* [Problem description] Using the data below, reproduce exactly the lines from the line with "Switch on the 1m time range view" to the line with "Open the Pipeline Review nav tab", both included; pictures must be dropped.

* [Provided entries]
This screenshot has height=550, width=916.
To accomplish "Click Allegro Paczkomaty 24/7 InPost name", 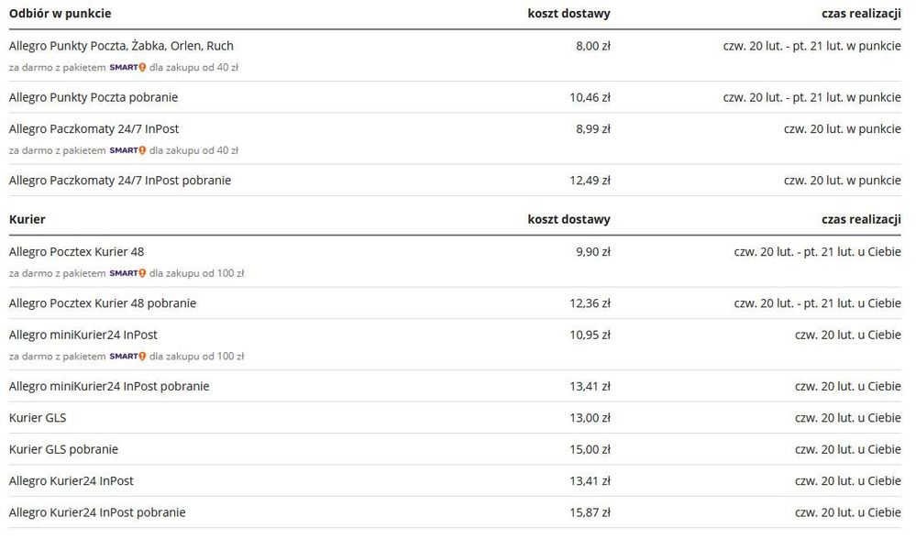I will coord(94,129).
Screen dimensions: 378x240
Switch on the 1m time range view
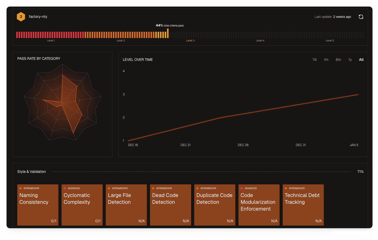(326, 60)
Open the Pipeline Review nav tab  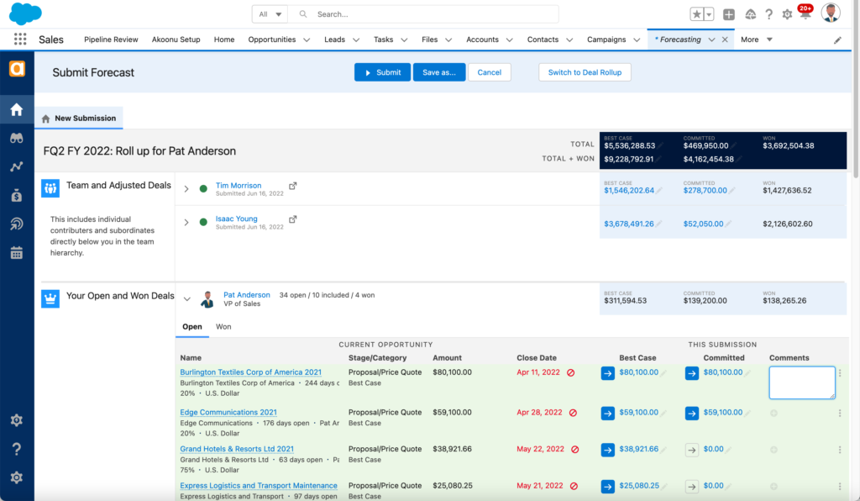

---

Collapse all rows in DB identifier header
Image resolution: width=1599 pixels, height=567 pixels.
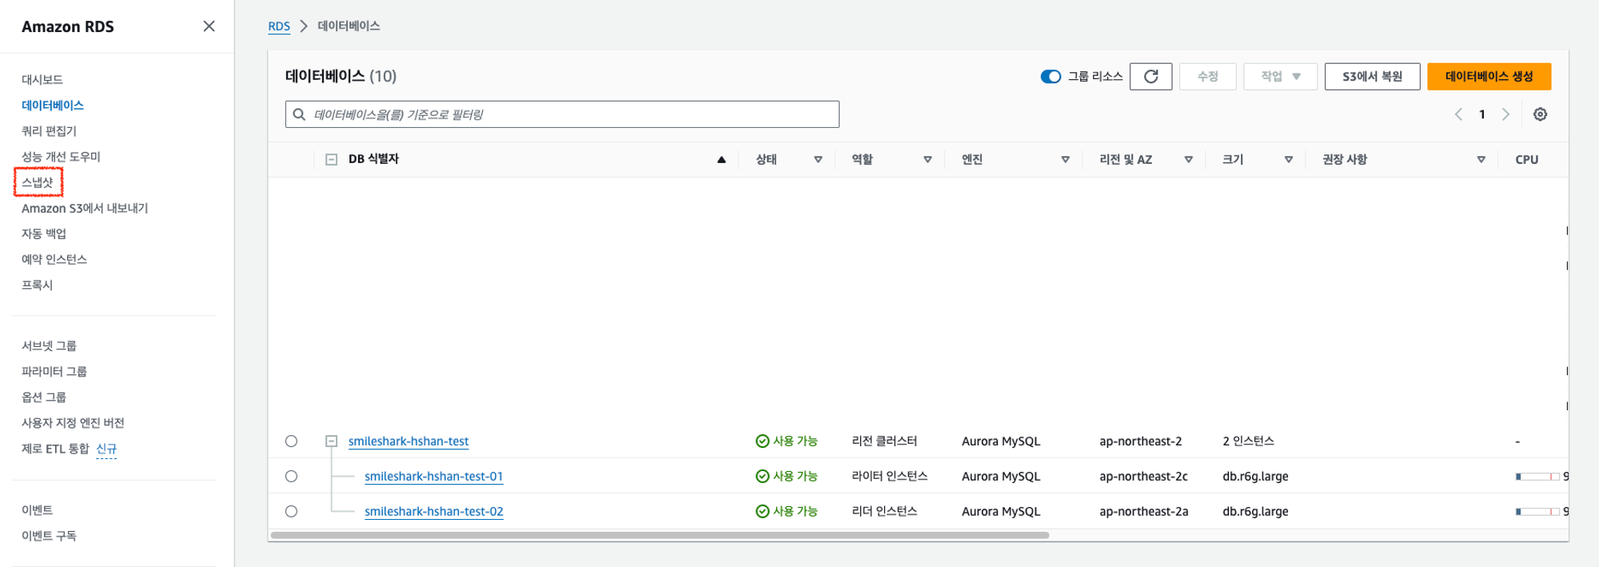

* [Response to the task]
Switch on the 1m time range view
(326, 60)
Open the Pipeline Review nav tab  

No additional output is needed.